Potere al Popolo! – Sardegna esprime piena e totale solidarietà con la protesta di allevatrici e allevatori sardi che in questi giorni si sono visti costretti a buttare per strada il frutto del loro duro lavoro per attirare l’attenzione sulla loro condizione di sfruttamento. Potrà sembrare strano che si parli di sfruttamento in una situazione nella quale chi protesta non è, da manuale, una lavoratrice o un lavoratore dipendente.
La realtà è però che pastore e pastori sardi non sono più indipendenti di chiunque lavori con una “falsa” partita iva in qualunque altro settore. Infatti, non sono pastore e pastori a stabilire il prezzo del loro lavoro, ma le grandi aziende produttrici che con il latte fornito producono e commerciano all’ingrosso i suoi derivati, in primis il Pecorino Romano, che si vende benissimo nel mercato statunitense.
L’ingresso dei grandi produttori di questo formaggio in Sardegna, che non è recente ma data dalla fine dell’800, è responsabile della proletarizzazione di fatto di lavoratrici e lavoratori che fino a quel momento godevano di una certa indipendenza.
Le ricostruzioni giornalistiche del meccanismo che ci ha portato a questo punto sono molto rivelatrici rispetto a questa contraddizione, e si sviluppano più o meno così:
“Il piano di programmazione del 2018 prevedeva per la Sardegna la produzione di 280mila quintali di pecorino romano;
L’industria ha però prodotto 340mila quintali;
Il prezzo del pecorino è quindi passato da 7,50 euro al chilo a 5,40 euro al chilo;
Di conseguenza il prezzo del latte ovino è passato da 85 centesimi a 55-60 centesimi al litro.”
Quest’ultima frase è la concretizzazione ideologica del fraintendimento di cui abbiamo parlato sopra, perché dipinge come ineluttabile l’abbassamento del prezzo del latte. Si tratta, dicono, di una conseguenza, come quella per cui se scaldiamo l’acqua a 100 gradi questa inizia a bollire.
Ma non è questa la realtà. I padroni dei caseifici scaricano sui pastori il prezzo della loro sovrapproduzione proprio così come i padroni delle fabbriche scaricano sui salari le turbolenze dei mercati.
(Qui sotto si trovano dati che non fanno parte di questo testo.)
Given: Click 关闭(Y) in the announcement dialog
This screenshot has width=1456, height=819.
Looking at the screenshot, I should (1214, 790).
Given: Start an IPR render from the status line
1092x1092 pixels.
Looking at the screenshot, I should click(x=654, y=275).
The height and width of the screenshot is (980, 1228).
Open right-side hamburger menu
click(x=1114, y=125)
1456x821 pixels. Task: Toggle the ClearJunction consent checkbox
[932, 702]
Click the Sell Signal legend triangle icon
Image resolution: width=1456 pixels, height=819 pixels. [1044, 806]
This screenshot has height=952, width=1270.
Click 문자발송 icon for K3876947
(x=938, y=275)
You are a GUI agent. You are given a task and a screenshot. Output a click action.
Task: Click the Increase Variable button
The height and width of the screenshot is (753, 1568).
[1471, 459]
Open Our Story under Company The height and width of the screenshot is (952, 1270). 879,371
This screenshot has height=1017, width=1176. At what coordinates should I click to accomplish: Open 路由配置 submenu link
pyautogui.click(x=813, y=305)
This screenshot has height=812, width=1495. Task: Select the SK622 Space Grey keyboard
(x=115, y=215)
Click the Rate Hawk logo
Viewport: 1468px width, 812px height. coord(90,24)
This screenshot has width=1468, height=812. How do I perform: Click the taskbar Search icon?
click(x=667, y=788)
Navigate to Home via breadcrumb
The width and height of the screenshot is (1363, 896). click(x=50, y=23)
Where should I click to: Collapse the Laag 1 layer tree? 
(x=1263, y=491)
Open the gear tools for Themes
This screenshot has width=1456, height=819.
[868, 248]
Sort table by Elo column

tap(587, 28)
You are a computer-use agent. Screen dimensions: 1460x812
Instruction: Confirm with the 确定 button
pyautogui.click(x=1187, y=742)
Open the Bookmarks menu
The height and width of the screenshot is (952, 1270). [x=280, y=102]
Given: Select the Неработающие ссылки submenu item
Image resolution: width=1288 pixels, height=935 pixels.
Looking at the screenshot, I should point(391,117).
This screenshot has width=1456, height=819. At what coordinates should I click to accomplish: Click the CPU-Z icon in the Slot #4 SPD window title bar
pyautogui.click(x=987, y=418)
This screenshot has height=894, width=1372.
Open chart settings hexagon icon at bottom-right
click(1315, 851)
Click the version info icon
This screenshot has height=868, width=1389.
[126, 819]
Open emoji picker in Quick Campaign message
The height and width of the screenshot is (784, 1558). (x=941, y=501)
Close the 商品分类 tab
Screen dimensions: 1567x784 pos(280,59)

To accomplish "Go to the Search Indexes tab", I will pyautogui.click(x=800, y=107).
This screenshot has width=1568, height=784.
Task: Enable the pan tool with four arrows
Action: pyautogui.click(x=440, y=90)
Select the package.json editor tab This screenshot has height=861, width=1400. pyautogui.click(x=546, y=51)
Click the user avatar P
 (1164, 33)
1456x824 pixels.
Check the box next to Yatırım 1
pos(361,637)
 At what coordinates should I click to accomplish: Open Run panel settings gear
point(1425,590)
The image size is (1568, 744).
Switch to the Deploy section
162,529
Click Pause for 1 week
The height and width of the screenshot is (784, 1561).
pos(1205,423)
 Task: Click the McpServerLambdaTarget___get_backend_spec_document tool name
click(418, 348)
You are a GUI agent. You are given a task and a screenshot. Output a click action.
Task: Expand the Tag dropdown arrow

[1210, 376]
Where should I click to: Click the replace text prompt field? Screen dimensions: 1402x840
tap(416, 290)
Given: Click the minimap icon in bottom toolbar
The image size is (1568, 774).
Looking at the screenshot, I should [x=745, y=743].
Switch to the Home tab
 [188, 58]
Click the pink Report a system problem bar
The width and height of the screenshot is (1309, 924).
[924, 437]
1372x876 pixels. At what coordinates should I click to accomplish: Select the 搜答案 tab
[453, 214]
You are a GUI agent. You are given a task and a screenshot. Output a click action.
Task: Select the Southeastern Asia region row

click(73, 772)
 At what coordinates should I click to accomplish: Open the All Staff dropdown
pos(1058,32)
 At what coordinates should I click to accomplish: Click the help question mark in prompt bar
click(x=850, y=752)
Il meccanismo è lo stesso e non c’è nulla di ineluttabile in questo. Si tratta di una decisione presa dai padroni per salvaguardare i loro profitti a discapito di chi lavora.
Insomma, la frase di sopra andrebbe riscritta così:
“Quindi i padroni, per salvaguardare i loro profitti, hanno deciso di pagare di meno il latte, avvantaggiandosi della loro posizione dominante.”
Stavolta però i padroni si sono trovati di fronte a una realtà molto ben organizzata e cosciente, che sa benissimo che per produrre un litro di latte servono 80 centesimi e che il prezzo minimo da pagare per quello che ora tutti chiamano “oro bianco” è di 1 euro al litro più iva.
La lotta di pastore e pastori sardi rende ancora una volta evidenti le contraddizioni dell’economia di mercato che non solo affama i popoli, ricatta lavoratrici e lavoratori, inquina l’ambiente ma, in questo caso, mette a rischio la conservazione di una tradizione, questa sì millenaria, che inorgoglisce il nostro popolo.
Per questo noi non solo solidarizziamo con pastore e pastori, ma riconosciamo nella loro lotta la nostra lotta per una società giusta.